Removing Tau Enhances Brain Function in Young Mice

Aggregation of altered tau protein is arguably the primary cause of brain cell death in the late stages of Alzheimer's disease. It is quite fundamental in cells, involved in maintaining the cytoskeletal structure of microtubules, but nonetheless can be removed without any great disruption of function - though the evidence is mixed on whether that means no unwanted side-effects. This approach has been tried in mice altered to generate similar pathology to that of human Alzheimer's disease. Researchers here instead examine the outcome of removing tau in young mice and find that it actually improves the metabolism of the brain and measures of cognitive function. Mice are not humans, but perhaps it is the case that we might all be enhanced by some form of therapy that can greatly reduce levels of tau in the brain, and not just through a greater ability to resist the onset of age-related neurodegeneration.

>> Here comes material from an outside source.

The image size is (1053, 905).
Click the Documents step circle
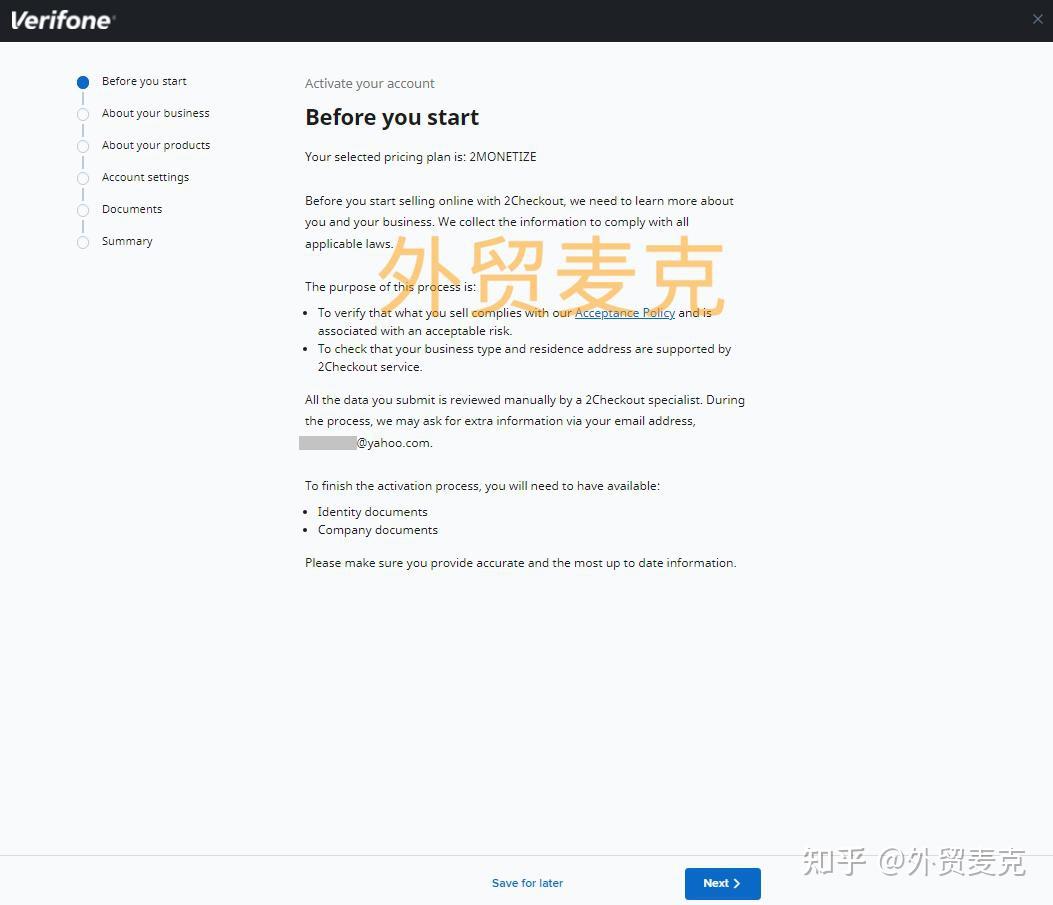coord(83,210)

Tau is a protein that associates with microtubules and is found prominently in the axons of neurons. Abnormal modifications of tau are involved in a number of neurodegenerative diseases, known as tauopathies, which are characterized by the formation of pathological deposits of tau. Hyperphosphorylated or cleaved forms of tau are the principal components of neurofibrillary tangles, one of the neuropathological hallmarks of Alzheimer's disease (AD). Pathological forms of tau generate serious alterations in neuronal activity, affecting synaptic transmission and learning and memory processes, which finally leads to neurodegeneration.

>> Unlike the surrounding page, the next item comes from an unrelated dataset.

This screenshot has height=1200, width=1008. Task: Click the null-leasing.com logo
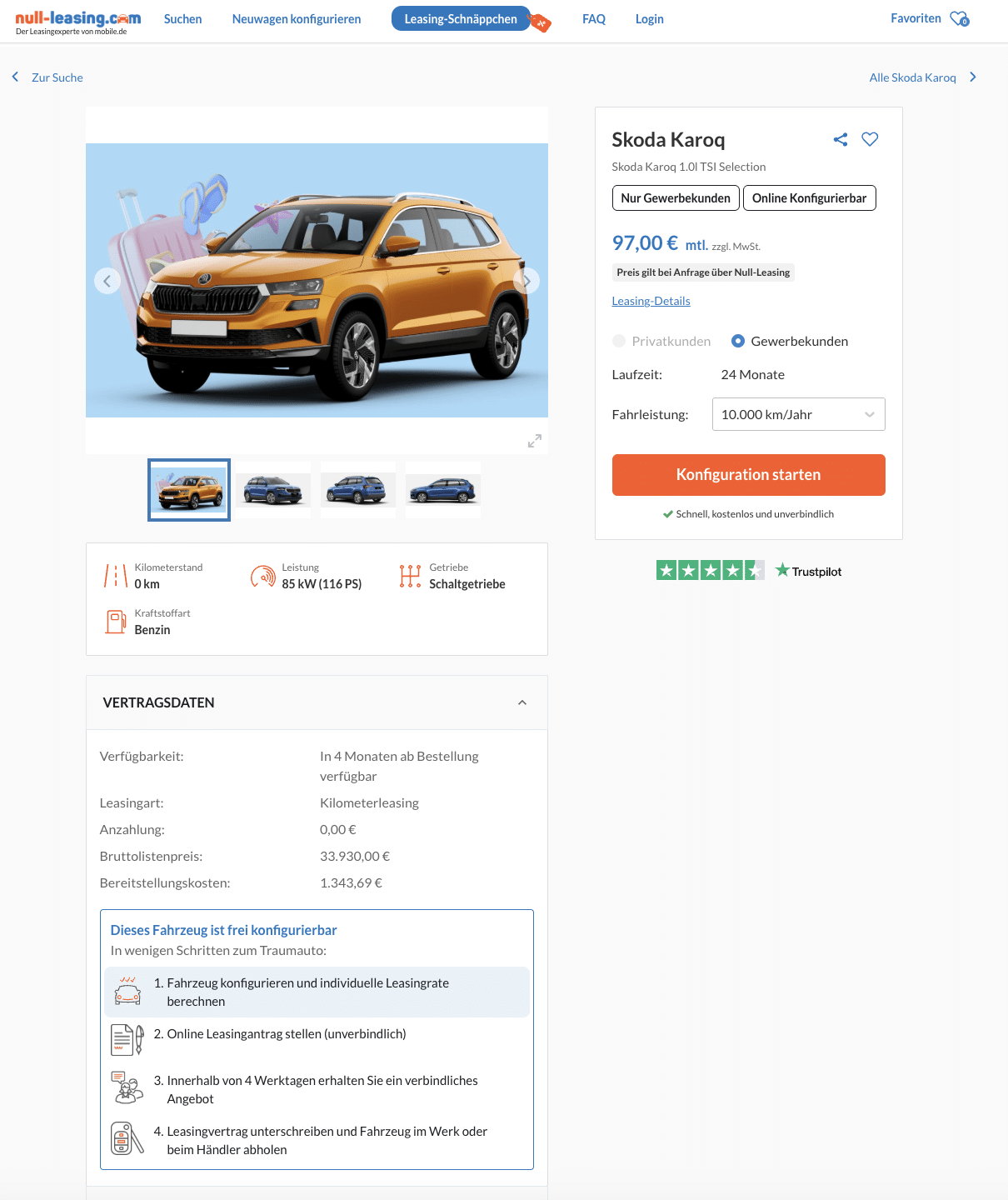pyautogui.click(x=78, y=22)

Genetic deletion of tau could be protective. Studies in a mouse model of AD have shown that ablation of tau expression prevents neurotoxicity induced by the amyloid-β peptide and improves cognitive damage. Similarly, tau deletion protects against the effects of stress on neuronal structure and working memory. However, other reports suggest that the absence of tau could have a negative effect on normal brain function.

Pathological forms of tau can impair mitochondrial function, including mitochondrial morphology, transport, and bioenergetics. Interestingly, we found that the expression of pathological tau species, in particular truncated tau, induces mitochondrial fragmentation and bioenergetics failure in neurons. Similarly, phosphorylated tau induces mitochondrial fragmentation and affects the bioenergetics function of mature neurons. Thus, the absence of tau protein in neural cells could prevent the effects on mitochondrial structure and function produced by post-translationally-modified tau.

Considering that limited research has used tau-deficient mouse models and the role of tau on the regulation of mitochondrial function and the resulting implications on cellular and cognitive processes are not entirely clear, a study examining the impact of tau ablation will contribute to the understanding of the physiological function of tau protein in vivo. The present study was conducted in litters of young mice (3 months old) to investigate the effects of tau reduction in hippocampal tissue, to identify the implications of tau on mitochondrial function and behavior during youth.

Our results showed that tau deletion had positive effects on hippocampal cells by decreasing oxidative damage, favoring a mitochondrial pro-fusion state, and inhibiting mitochondrial permeability transition pore (mPTP) formation by reducing cyclophilin D (Cyp-D) protein. More importantly, tau deletion increased ATP production and improved the recognition memory and attentive capacity of juvenile mice. Therefore, the absence of tau enhanced brain function by improving mitochondrial health, which supplied more energy to the synapses. Thus, our work opens the possibility that preventing negative tau modifications could enhance brain function through the improvement of mitochondrial health.